FRBは最新の金利・経済見通しで、今年の経済成長率は6.5%に達すると予想。失業率は年末までに4.5%に低下するとの見通しを示した。昨年12月公表の前回見通しでは成長率が4.2%、失業率は5%との見方が示されていた。上方修正後の成長率は1984年以来の大きさとなる。

インフレ率は年末までに2.4%と、FRBが目標とする2%を上回ると予想。その後は低下するとの見方を示した。

FRBは声明で、「この厳しい局面で米経済を支援するためにあらゆる手段を行使し、雇用最大化と物価安定という目標を促進することに全力で取り組む」と表明。「新型コロナウイルスのパンデミックは、米国および世界中で多大な人的および経済的苦難をもたらしている」とし、「回復ペースが鈍化した後、経済活動と雇用の指標は最近上向いた」との認識を示したものの、「このパンデミックによって最も悪影響を受けた業種は脆弱なままだ」とした。
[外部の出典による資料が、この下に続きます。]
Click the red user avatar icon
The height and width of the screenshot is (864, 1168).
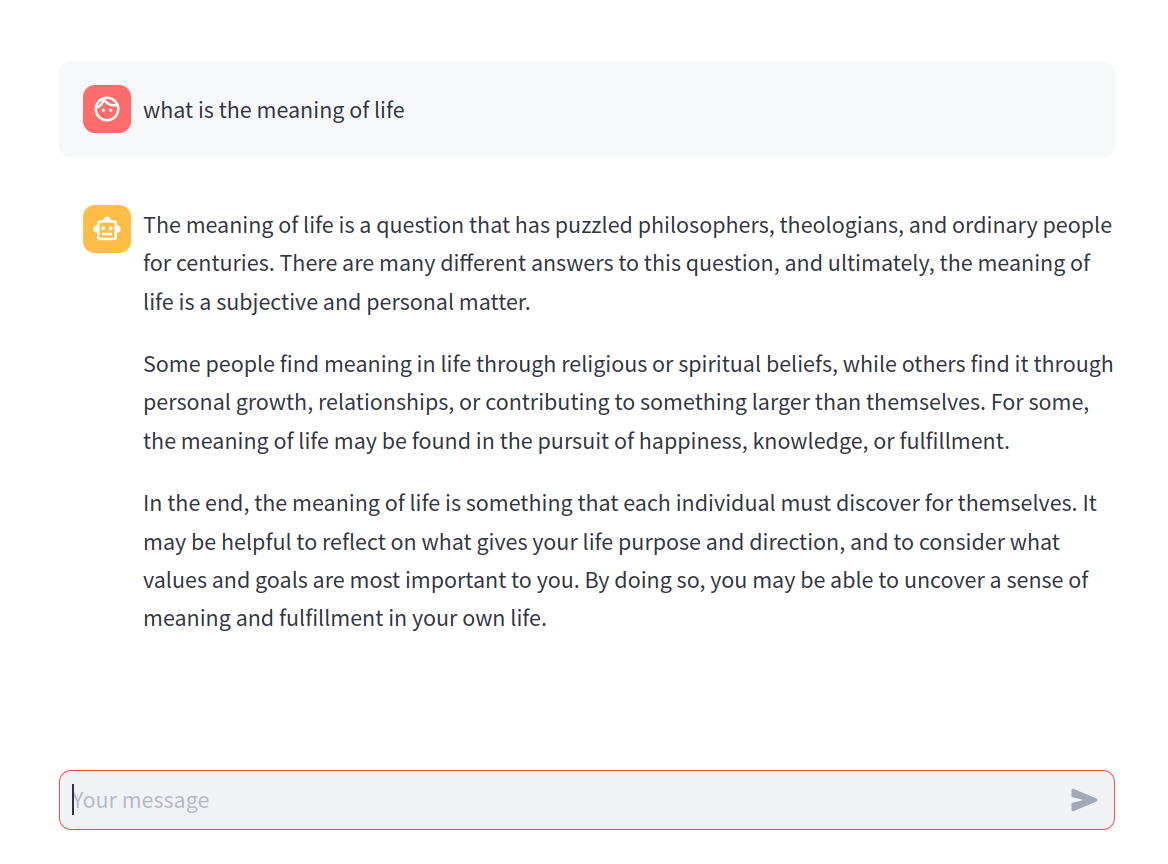(x=107, y=109)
景気見通しの改善は政策担当者の金利見通しの変更に直接はつながらなかったものの、見通しの重心は若干変化した。今回は当局者18人のうち7人が23年の利上げを予想。前回12月にこうした見方を示したのは5人だった。また、当局者4人が来年にも利上げが必要になるとの見方を示した。

パウエルFRB議長はFOMC後の記者会見で、連邦政府とFRBの積極的な支援策により、パンデミックに起因する経済に対する最悪の影響は回避されたとの認識を示した。
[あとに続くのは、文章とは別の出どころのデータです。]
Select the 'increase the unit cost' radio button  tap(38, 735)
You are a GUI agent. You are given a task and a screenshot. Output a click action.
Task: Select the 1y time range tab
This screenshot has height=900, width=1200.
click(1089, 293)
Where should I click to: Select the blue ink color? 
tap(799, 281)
ただ、米国ではパンデミックで950万人の雇用がなお失われたままになっているほか、インフレ率もFRBの目標を下回っているとし、見通しが明るくなったもののFRBは景気支援策を解消しないと強調。「FOMCメンバーの大半は見通しの期間内に利上げはないとの見方を示している」と述べた。見通しの期間内とは21─23年を示す。

FRBは四半期ごとに金利・経済見通しを発表。今回のものは新型コロナウイルスワクチン接種開始と政府の大規模な景気対策の影響などが織り込まれている。

JPモルガンのチーフ米国エコノミスト、マイケル・フェロリ氏は「政策金利が長期にわたり現行水準に維持される中、テーパリング(量的緩和縮小)が金融政策運営の次の重要な局面になる」と述べた。

米10年債利回りはFOMC前に1.689%と、20年1月以来の水準に上昇していたが、FOMC声明の発表を受け、1.640%に戻した。

パウエル議長は記者会見で金融機関の自己資本規制の一つである補完的レバレッジ比率(SLR)の除外措置について、近く新たな情報を発表すると明らかにした。FRBは新型コロナ対策の一環としてSLR規制を一時的に緩和したが、同措置は今月31日に期限が切れる。